By that time the free mini-poppy seed muffin I’d had for breakfast was getting lonely in my stomach so I decided to stop for a bite. Except nothing near the store was open. I peeked into the darkened Café Monarch and saw three men cleaning up. I told them I had a signing at the bookstore in 20 minutes and didn’t have time to drive around looking for another place to eat, so they turned some of the lights on, lit a few candles, and whipped up a cold chicken pesto salad which was just delicious. It was like something out of a movie. All alone in this cute café looking across the street to where I’d be having my first signing. Later on I signed hundreds of books and had a lively conversation in the round with soon-to-be fans including the fab Lesa Holstine. It was great. I thought – I love my life!
The next weekend I flew to Dayton. What can I say? Sometimes the magic works, sometimes it doesn’t. The most difficult journey had to be my Philly-Chicago-Detroit-Denver-NY trip. On paper this seemed like a perfectly reasonable thing to do. And it might have been if I hadn’t lost my drivers license somewhere between the hotel in Philly and the airport in Philly.
Somehow, without being subjected to a strip search, I talked my way onto the plane in Philadelphia.
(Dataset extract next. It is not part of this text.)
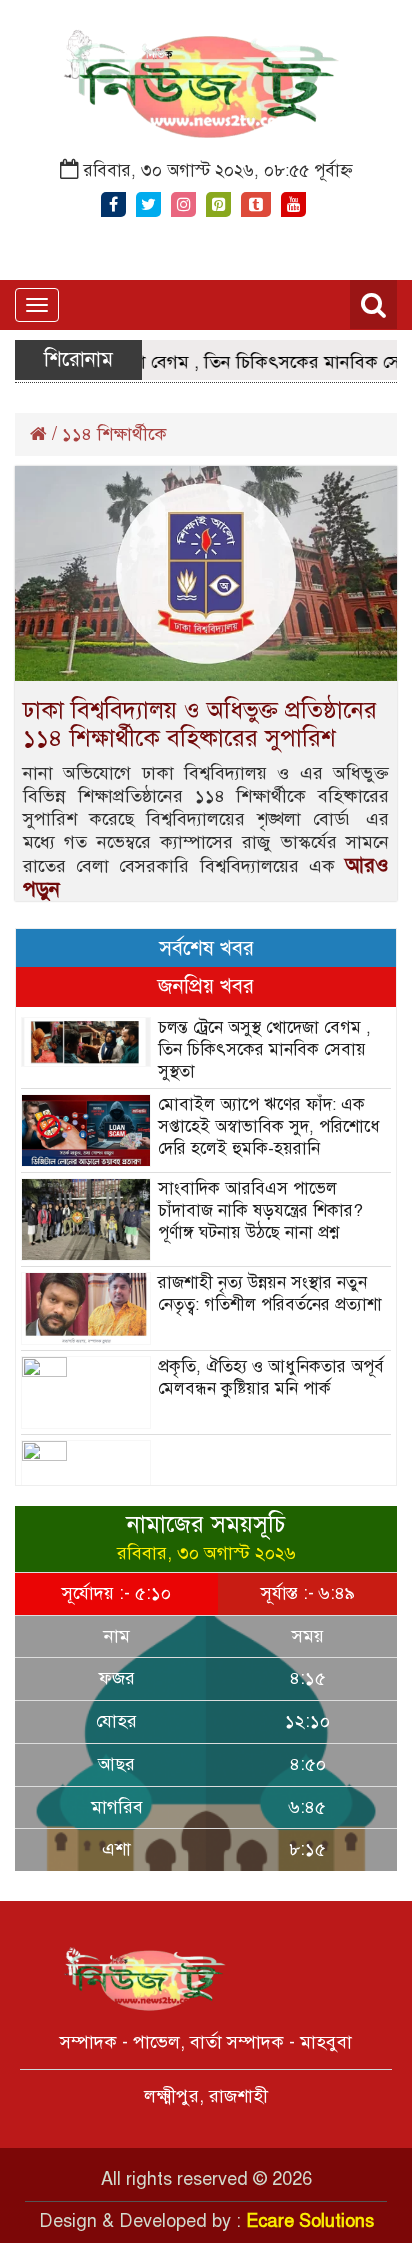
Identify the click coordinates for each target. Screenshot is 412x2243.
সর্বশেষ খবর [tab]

I felt pretty smug about that until I looked around the airport and wondered who else had talked themselves through security. Lesson six – always carry two forms of i.d.
Once in Detroit, I couldn’t pick up my rental car, because I had no driver’s license. But that was okay because there was a blizzard and I wouldn’t have been going anywhere anyway. No planes were going out either so instead of spending one night at the glamorous Hilton Garden Inn at the airport, I was there for three nights, with dozens of flight attendants who were clearly doing more than watching Law & Order in their rooms at night. The Hilton offered a full warm breakfast (not free, as I recall, but under the circumstances, I loved it.) Unfortunately there was no other food available during the day except for microwaveable burritos, and a spinner rack full of individual sized portions of dry cereals. Lesson six – bring food. I now pack envelopes of tuna, protein bars, and occasionally Cheerios, which I had never eaten before but learned to love at the Hilton Garden Inn.
My husband Fedexed my passport and I was eventually able to get out of Detroit. I thought I’d catch an earlier flight to Denver (I was getting cabin fever in my tiny room.) Lesson seven – always leave half an hour earlier, even if it’s five-thirty in the morning. Who knew so many people would be leaving Detroit at six fifteen? Was there an evacuation notice that I hadn’t heard about? No, just the vagaries of the flight schedules made the airport really busy at the ungodly hour.
I finally arrived in Denver, no lost luggage, no more drama and a few lessons learned. And I’m still learning. What lessons have you learned from the road?